Swingle and new Moaners bandmate Laura King are kind-hearted, likeable women who love rock ’n’ roll. And after spending some time with them, I prefer the real thing to the overcooked image: They carry bottles of obscure-brand hot sauce in their purses, smoke endless cigarettes in rock-club backrooms, drink green mint tea at soundcheck, and get hassled by strange cops over Swingle’s bug-eyed, movie-star shades at late-night, highway-stop Waffle Houses. They burn incense to cover the smell of urine in the $30-a-night motel rooms they have to stay in when it’s an off night and the gig barely covers gas money, falling asleep with a faint beer buzz and watching Mallrats on USA Up All Night through the dreamy haze of leaden, half-cracked eyelids. And to top it off, King moonlights in a Neil Diamond cover band in The Moaners’ hometown of Chapel Hill, N.C. But most importantly, Swingle and King blast out blessedly raw Delta-blues punk and grungy, foreboding Southern Rock.

“I’d been wanting to do something different for a while,” says Swingle, sitting with King at a bar-side table in Asheville, N.C.’s no-frills Grey Eagle Tavern. “I was tired of being pigeon-holed as alternative country [when I was with Trailer Bride], because—except for Hank Williams and Johnny Cash—I never really loved country music that much. … I felt I was beating a dead horse. It was getting less and less fun, and the audiences can tell. I wanted to play faster and harder.”

And that’s where King comes in. The pair met two years ago at the Honky-Tonk-A-Rama festival in Chapel Hill, where King’s band, Grand National (fronted by fIREHOSE’s Ed Crawford), was sharing the bill with Trailer Bride. “I was blown away,” says Swingle of King’s drumming. “I’d never seen anybody, male or female, hit as hard as she did with such precision.”
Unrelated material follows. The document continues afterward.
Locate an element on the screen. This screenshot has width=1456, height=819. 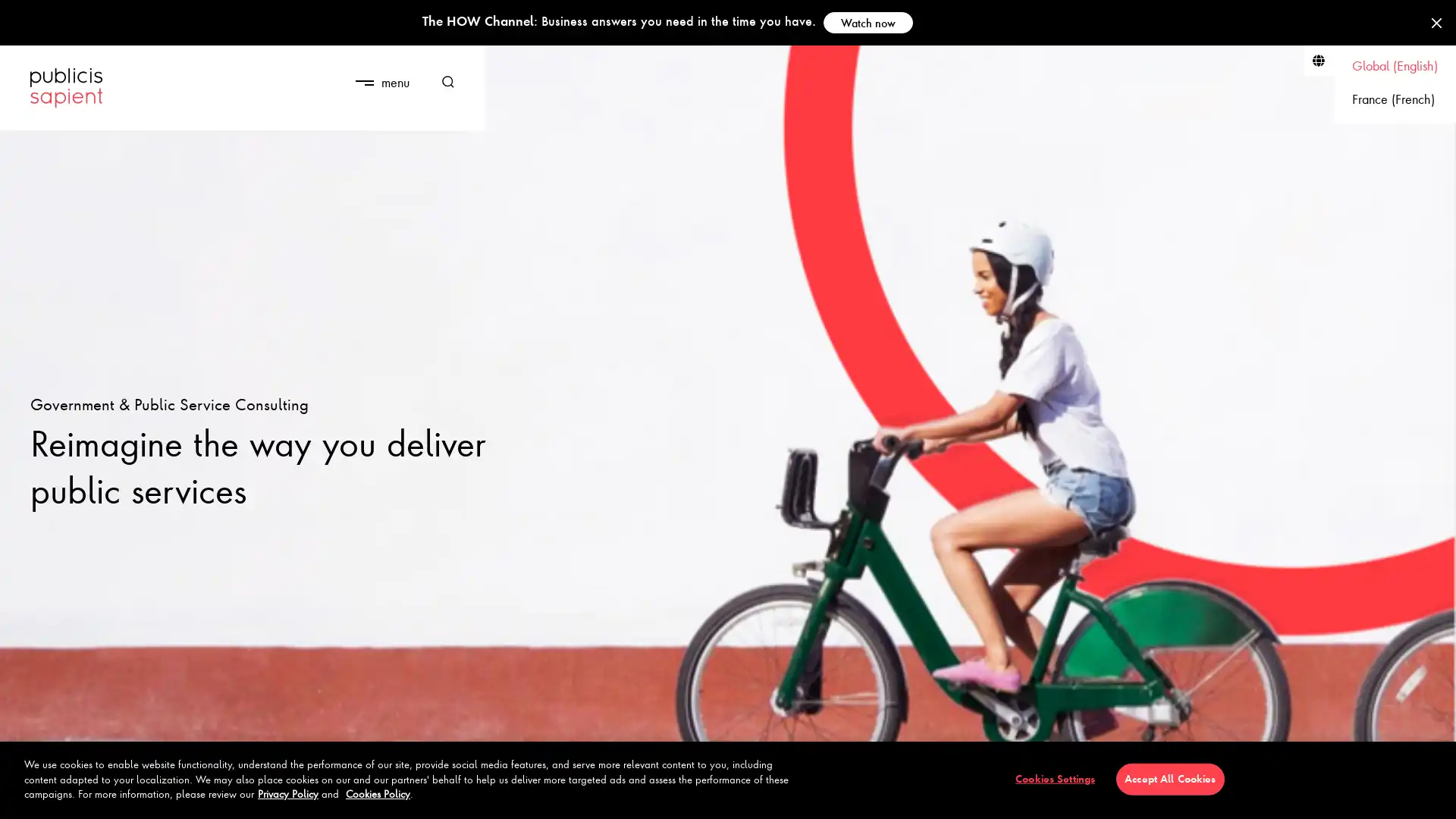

Swingle began writing songs to fit King’s style, often tuning down to anchor the low end, and the drums-and-guitar duo began rehearsing. Yep Roc Records apparently saw the chemistry, too, and released The Moaners’ debut earlier this year. Recorded at Southern Culture On the Skids founder Rick Miller’s studio, Dark Snack was cut in just 10 days. It’s a lot more efficient and economical with just two people in the band, and this concept translates to the road, too. On “Hard Times” the bottleneck-guitar-slingin’ Swingle autobiographically croons in her trademark syrupy drawl, “A four-piece band just won’t make ends meet / Tonight baby, it’s you and me.”

“Musicians are going through some hard times in the last few years,” Swingle explains. “So having fewer people to split the money with definitely helps.” But there are artistic incentives as well, she insists. “[Playing as a duo] is liberating. With Laura, I can go on any tangent I want, and she doesn’t have to know what key we’re in. It’s made me a better guitar player. I’m doing my own leads now and having a blast.”

“She’s getting better and better,” says King of her partner in crime. “And I am, too. I’m feeling more creative than I have in a really long time.”